-- Data extracts follows --
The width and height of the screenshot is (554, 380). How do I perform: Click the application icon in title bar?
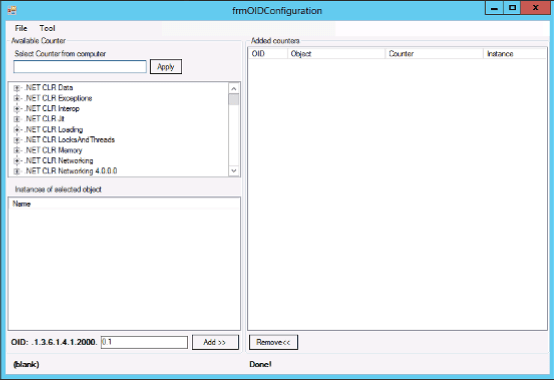coord(12,10)
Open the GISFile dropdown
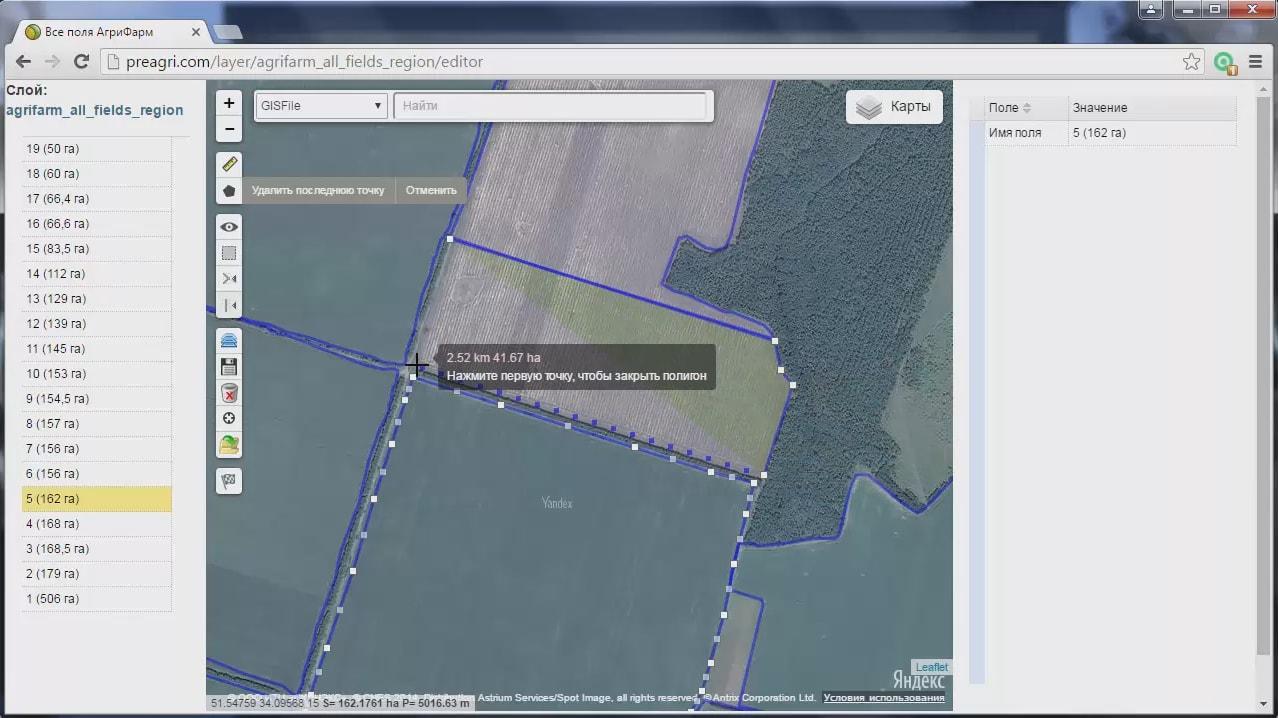Screen dimensions: 1278x718 pos(321,106)
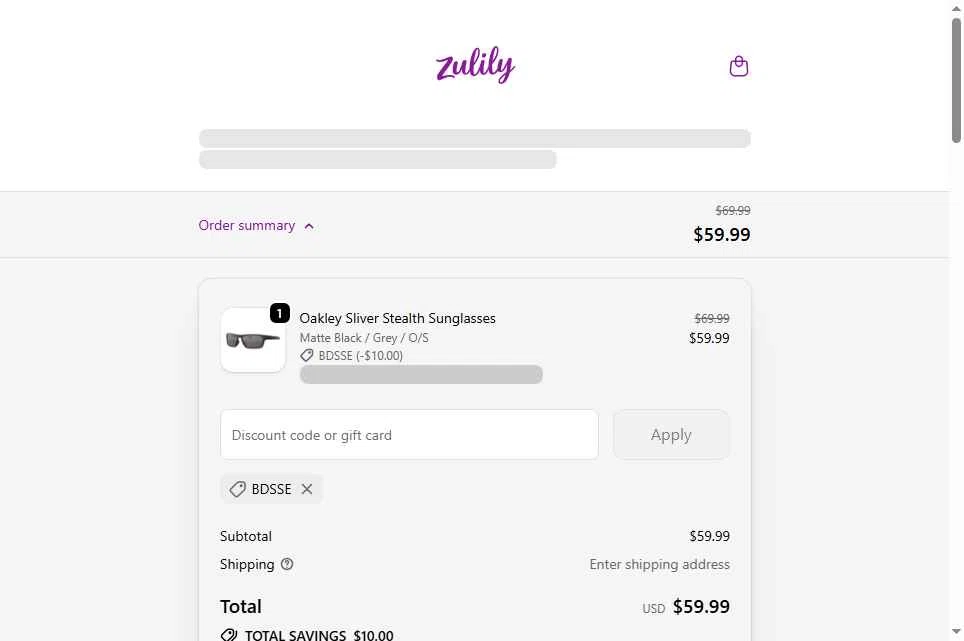The height and width of the screenshot is (641, 964).
Task: Click the Zulily logo
Action: click(x=475, y=67)
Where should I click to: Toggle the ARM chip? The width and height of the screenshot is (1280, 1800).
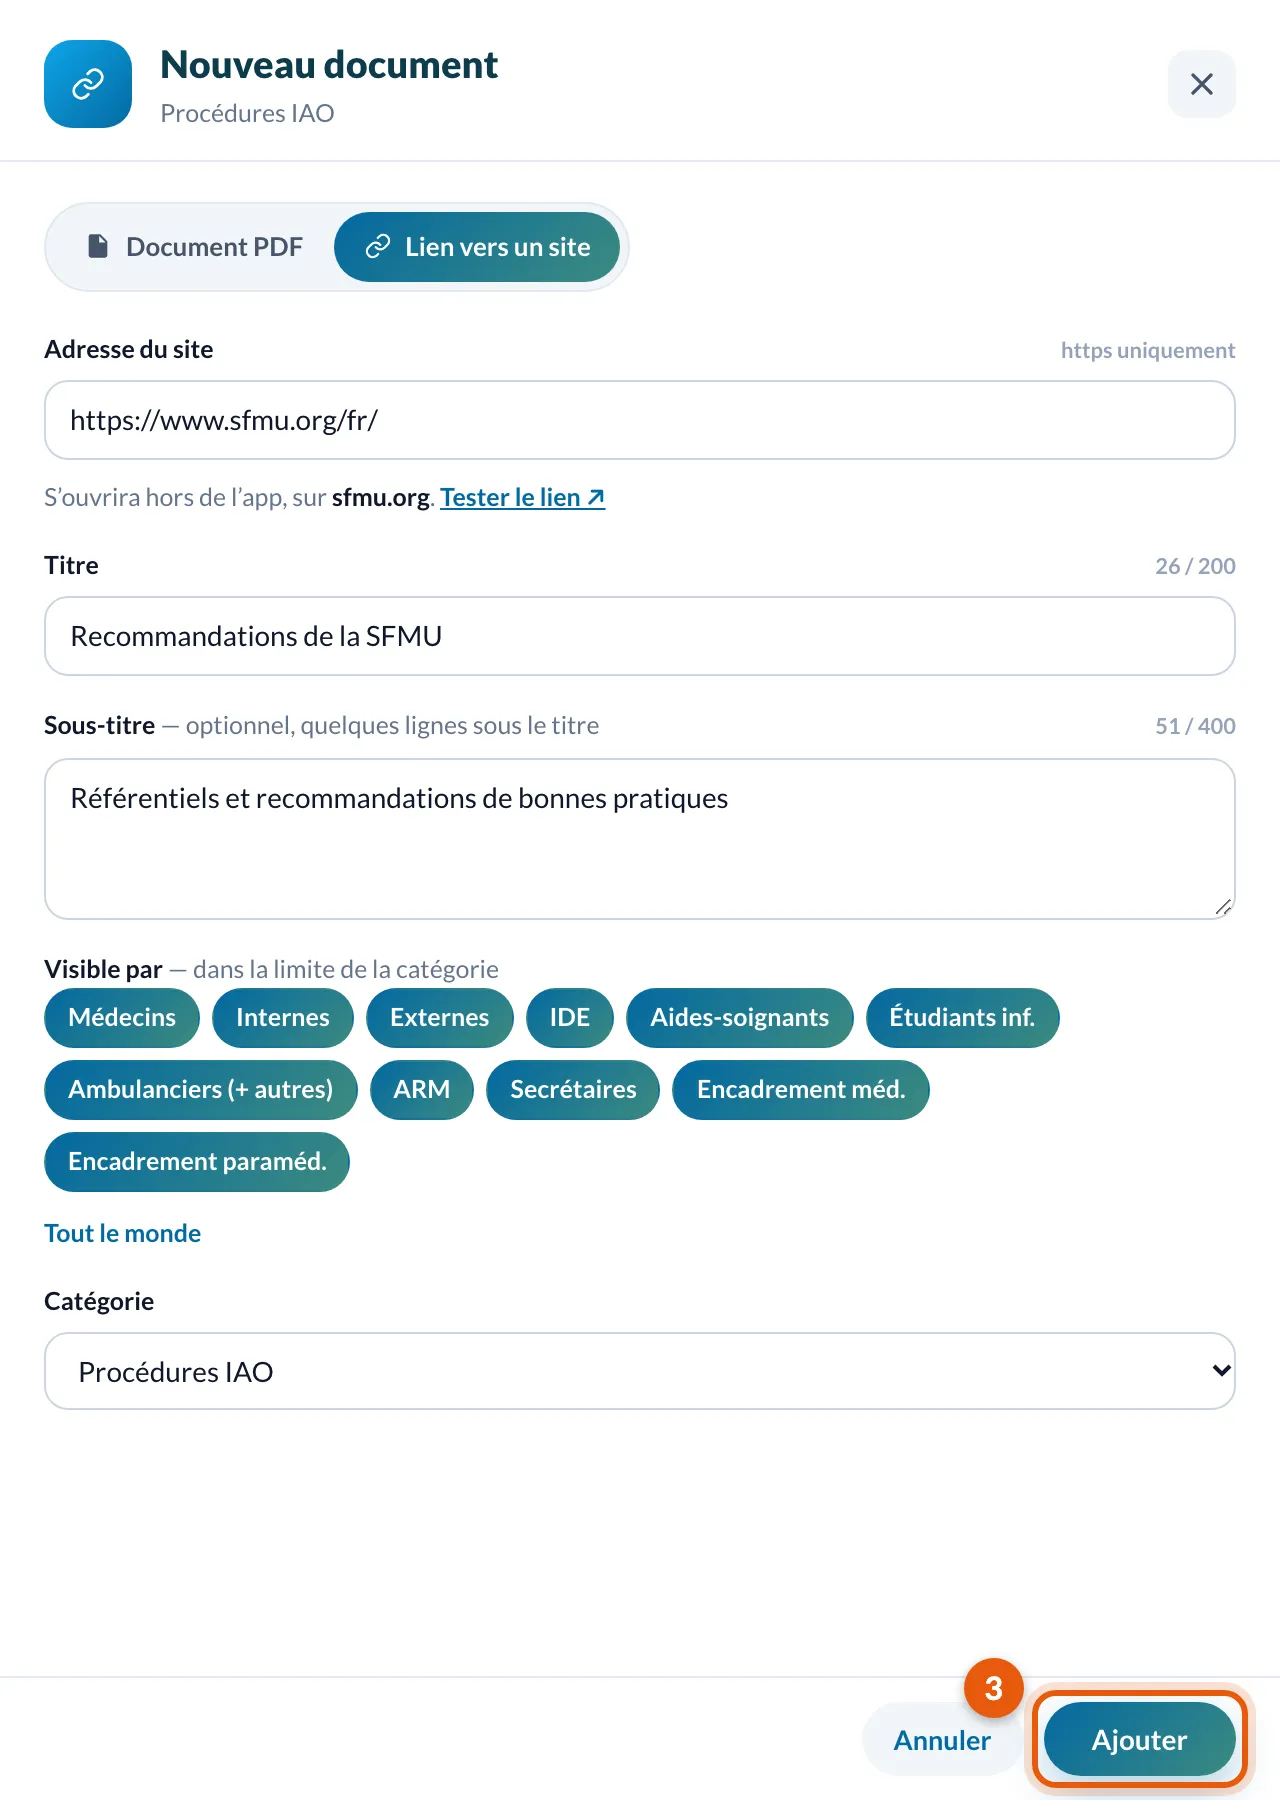tap(422, 1090)

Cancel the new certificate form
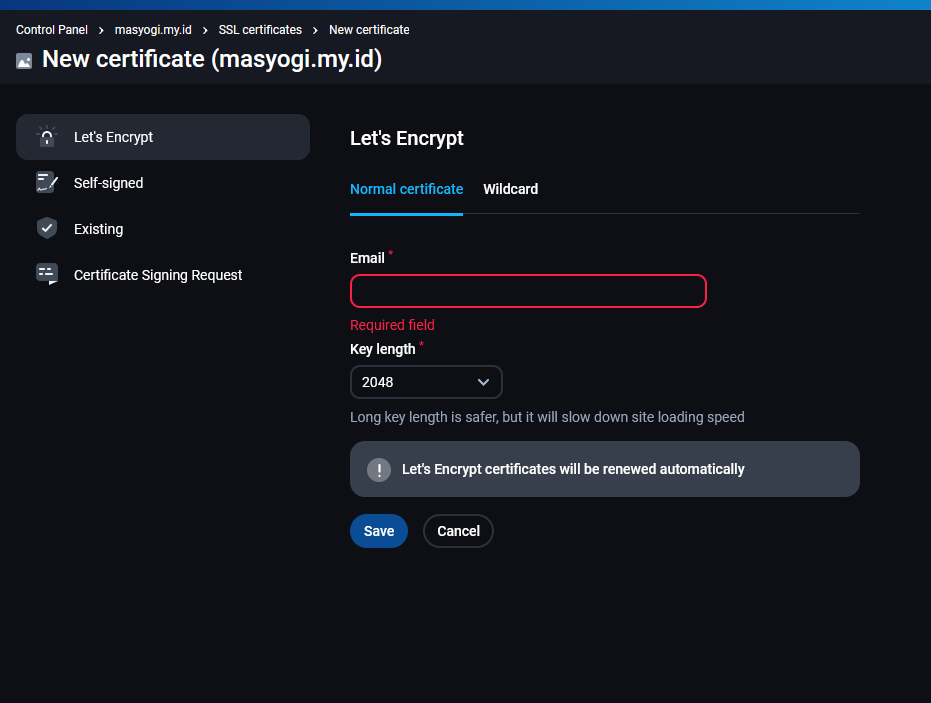[458, 531]
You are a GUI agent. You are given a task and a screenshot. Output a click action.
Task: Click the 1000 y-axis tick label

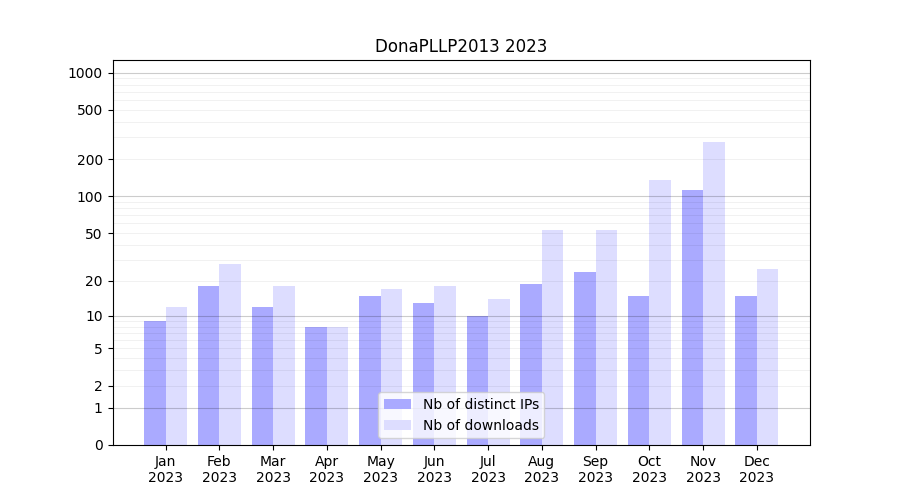coord(85,73)
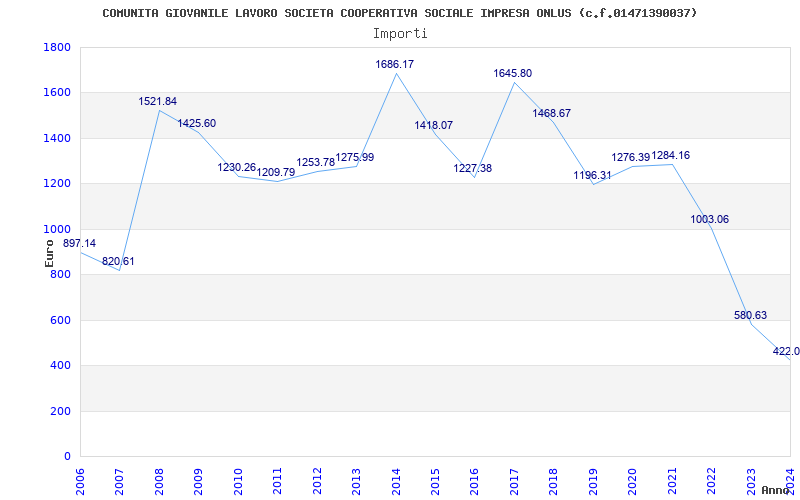This screenshot has height=500, width=800.
Task: Click the Importi chart subtitle
Action: (x=400, y=33)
-- Data extracts concluded --
What you are asked to do: Nothing but the lines from the line containing "You are a GUI" through the last line of the records above is to be extracted, exactly and with no pictures.

Completed exercise:
You are a GUI agent. You are given a task and a screenshot. Output a click action.
Task: Click the 1000 y-axis tick label

coord(85,73)
This screenshot has height=500, width=800.
Task: Click the Importi chart subtitle
Action: (x=400, y=33)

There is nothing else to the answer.